WHAT THE EXERCISE ASKS
Restate the records word for word, omitting nothing.

RECORDS SUPPLIED
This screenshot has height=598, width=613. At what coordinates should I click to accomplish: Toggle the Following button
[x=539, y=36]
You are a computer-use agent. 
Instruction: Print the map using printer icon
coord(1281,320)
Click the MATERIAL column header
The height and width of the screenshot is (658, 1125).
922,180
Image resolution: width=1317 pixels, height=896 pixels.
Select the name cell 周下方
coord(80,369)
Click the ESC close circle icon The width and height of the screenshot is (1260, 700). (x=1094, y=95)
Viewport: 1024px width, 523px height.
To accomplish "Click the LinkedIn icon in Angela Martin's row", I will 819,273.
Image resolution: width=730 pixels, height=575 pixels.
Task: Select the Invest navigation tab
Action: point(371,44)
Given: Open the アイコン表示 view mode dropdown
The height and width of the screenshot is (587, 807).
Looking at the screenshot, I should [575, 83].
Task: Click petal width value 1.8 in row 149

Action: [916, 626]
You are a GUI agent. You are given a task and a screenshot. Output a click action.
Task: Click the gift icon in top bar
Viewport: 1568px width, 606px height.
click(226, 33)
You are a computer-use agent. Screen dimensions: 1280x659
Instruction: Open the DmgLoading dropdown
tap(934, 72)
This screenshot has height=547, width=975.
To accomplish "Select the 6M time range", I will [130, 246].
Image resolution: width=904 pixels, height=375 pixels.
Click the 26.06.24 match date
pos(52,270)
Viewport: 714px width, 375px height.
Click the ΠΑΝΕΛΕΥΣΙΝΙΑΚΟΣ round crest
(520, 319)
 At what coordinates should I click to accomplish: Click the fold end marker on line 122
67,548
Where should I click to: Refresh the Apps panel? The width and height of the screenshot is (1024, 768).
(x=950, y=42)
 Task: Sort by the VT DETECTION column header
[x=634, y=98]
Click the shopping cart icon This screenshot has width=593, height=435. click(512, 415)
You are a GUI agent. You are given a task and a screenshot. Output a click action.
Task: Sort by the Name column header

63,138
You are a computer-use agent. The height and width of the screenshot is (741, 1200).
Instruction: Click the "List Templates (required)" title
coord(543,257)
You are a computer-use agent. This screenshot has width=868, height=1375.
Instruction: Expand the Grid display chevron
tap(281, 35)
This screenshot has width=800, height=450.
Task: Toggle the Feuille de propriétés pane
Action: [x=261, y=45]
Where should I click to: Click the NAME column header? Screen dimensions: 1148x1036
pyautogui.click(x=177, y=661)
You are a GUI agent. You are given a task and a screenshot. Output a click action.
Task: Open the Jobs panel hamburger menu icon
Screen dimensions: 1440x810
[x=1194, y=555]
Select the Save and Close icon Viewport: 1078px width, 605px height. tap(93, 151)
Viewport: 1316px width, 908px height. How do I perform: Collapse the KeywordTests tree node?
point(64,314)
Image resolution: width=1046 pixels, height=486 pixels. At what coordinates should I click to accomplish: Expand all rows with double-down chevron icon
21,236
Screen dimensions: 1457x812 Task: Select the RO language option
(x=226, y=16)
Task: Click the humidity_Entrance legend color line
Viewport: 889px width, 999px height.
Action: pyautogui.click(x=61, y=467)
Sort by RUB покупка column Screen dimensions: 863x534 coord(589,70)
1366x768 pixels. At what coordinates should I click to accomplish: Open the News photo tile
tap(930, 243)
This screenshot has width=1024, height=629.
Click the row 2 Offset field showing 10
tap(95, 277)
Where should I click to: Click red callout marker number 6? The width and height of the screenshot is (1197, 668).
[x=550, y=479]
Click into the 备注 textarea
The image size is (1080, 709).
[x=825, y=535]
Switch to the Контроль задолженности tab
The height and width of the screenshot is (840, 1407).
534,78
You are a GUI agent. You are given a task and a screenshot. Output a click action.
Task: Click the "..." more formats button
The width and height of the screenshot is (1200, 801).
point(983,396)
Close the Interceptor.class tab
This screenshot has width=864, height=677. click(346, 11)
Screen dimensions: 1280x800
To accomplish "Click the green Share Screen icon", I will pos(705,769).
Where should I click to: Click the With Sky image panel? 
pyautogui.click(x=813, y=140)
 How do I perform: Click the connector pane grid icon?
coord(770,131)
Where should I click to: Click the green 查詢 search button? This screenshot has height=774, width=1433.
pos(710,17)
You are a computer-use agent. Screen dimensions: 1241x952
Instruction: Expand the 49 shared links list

RESPONSE BELOW
This screenshot has height=598, width=613. At what coordinates should I click to accomplish: Toggle the Following button
[x=539, y=36]
You are a computer-use agent. 
Instruction: Print the map using printer icon
coord(1281,320)
Click the MATERIAL column header
The height and width of the screenshot is (658, 1125).
922,180
Image resolution: width=1317 pixels, height=896 pixels.
Select the name cell 周下方
coord(80,369)
Click the ESC close circle icon The width and height of the screenshot is (1260, 700). (x=1094, y=95)
Viewport: 1024px width, 523px height.
To accomplish "Click the LinkedIn icon in Angela Martin's row", I will 819,273.
Image resolution: width=730 pixels, height=575 pixels.
Task: Select the Invest navigation tab
Action: point(371,44)
Given: Open the アイコン表示 view mode dropdown
The height and width of the screenshot is (587, 807).
Looking at the screenshot, I should [575, 83].
Task: Click petal width value 1.8 in row 149

Action: [916, 626]
You are a GUI agent. You are given a task and a screenshot. Output a click action.
Task: Click the gift icon in top bar
Viewport: 1568px width, 606px height.
click(226, 33)
You are a computer-use agent. Screen dimensions: 1280x659
Instruction: Open the DmgLoading dropdown
tap(934, 72)
This screenshot has height=547, width=975.
To accomplish "Select the 6M time range", I will [130, 246].
Image resolution: width=904 pixels, height=375 pixels.
Click the 26.06.24 match date
pos(52,270)
Viewport: 714px width, 375px height.
Click the ΠΑΝΕΛΕΥΣΙΝΙΑΚΟΣ round crest
(520, 319)
 At what coordinates should I click to accomplish: Click the fold end marker on line 122
67,548
Where should I click to: Refresh the Apps panel? The width and height of the screenshot is (1024, 768).
(x=950, y=42)
 Task: Sort by the VT DETECTION column header
[x=634, y=98]
Click the shopping cart icon This screenshot has width=593, height=435. click(512, 415)
You are a GUI agent. You are given a task and a screenshot. Output a click action.
Task: Sort by the Name column header

63,138
You are a computer-use agent. The height and width of the screenshot is (741, 1200).
Instruction: Click the "List Templates (required)" title
coord(543,257)
You are a computer-use agent. This screenshot has width=868, height=1375.
Instruction: Expand the Grid display chevron
tap(281, 35)
This screenshot has width=800, height=450.
Task: Toggle the Feuille de propriétés pane
Action: [x=261, y=45]
Where should I click to: Click the NAME column header? Screen dimensions: 1148x1036
pyautogui.click(x=177, y=661)
You are a GUI agent. You are given a task and a screenshot. Output a click action.
Task: Open the Jobs panel hamburger menu icon
Screen dimensions: 1440x810
[x=1194, y=555]
Select the Save and Close icon Viewport: 1078px width, 605px height. tap(93, 151)
Viewport: 1316px width, 908px height. How do I perform: Collapse the KeywordTests tree node?
point(64,314)
Image resolution: width=1046 pixels, height=486 pixels. At what coordinates should I click to accomplish: Expand all rows with double-down chevron icon
21,236
Screen dimensions: 1457x812 Task: Select the RO language option
(x=226, y=16)
Task: Click the humidity_Entrance legend color line
Viewport: 889px width, 999px height.
Action: pyautogui.click(x=61, y=467)
Sort by RUB покупка column Screen dimensions: 863x534 coord(589,70)
1366x768 pixels. At what coordinates should I click to accomplish: Open the News photo tile
tap(930, 243)
This screenshot has width=1024, height=629.
Click the row 2 Offset field showing 10
tap(95, 277)
Where should I click to: Click red callout marker number 6? The width and height of the screenshot is (1197, 668).
[x=550, y=479]
Click into the 备注 textarea
The image size is (1080, 709).
[x=825, y=535]
Switch to the Контроль задолженности tab
The height and width of the screenshot is (840, 1407).
534,78
You are a GUI agent. You are given a task and a screenshot. Output a click action.
Task: Click the "..." more formats button
The width and height of the screenshot is (1200, 801).
point(983,396)
Close the Interceptor.class tab
This screenshot has width=864, height=677. click(346, 11)
Screen dimensions: 1280x800
To accomplish "Click the green Share Screen icon", I will pos(705,769).
Where should I click to: Click the With Sky image panel? 
pyautogui.click(x=813, y=140)
 How do I perform: Click the connector pane grid icon?
coord(770,131)
Where should I click to: Click the green 查詢 search button? This screenshot has height=774, width=1433.
pos(710,17)
You are a computer-use agent. Screen dimensions: 1241x952
Instruction: Expand the 49 shared links list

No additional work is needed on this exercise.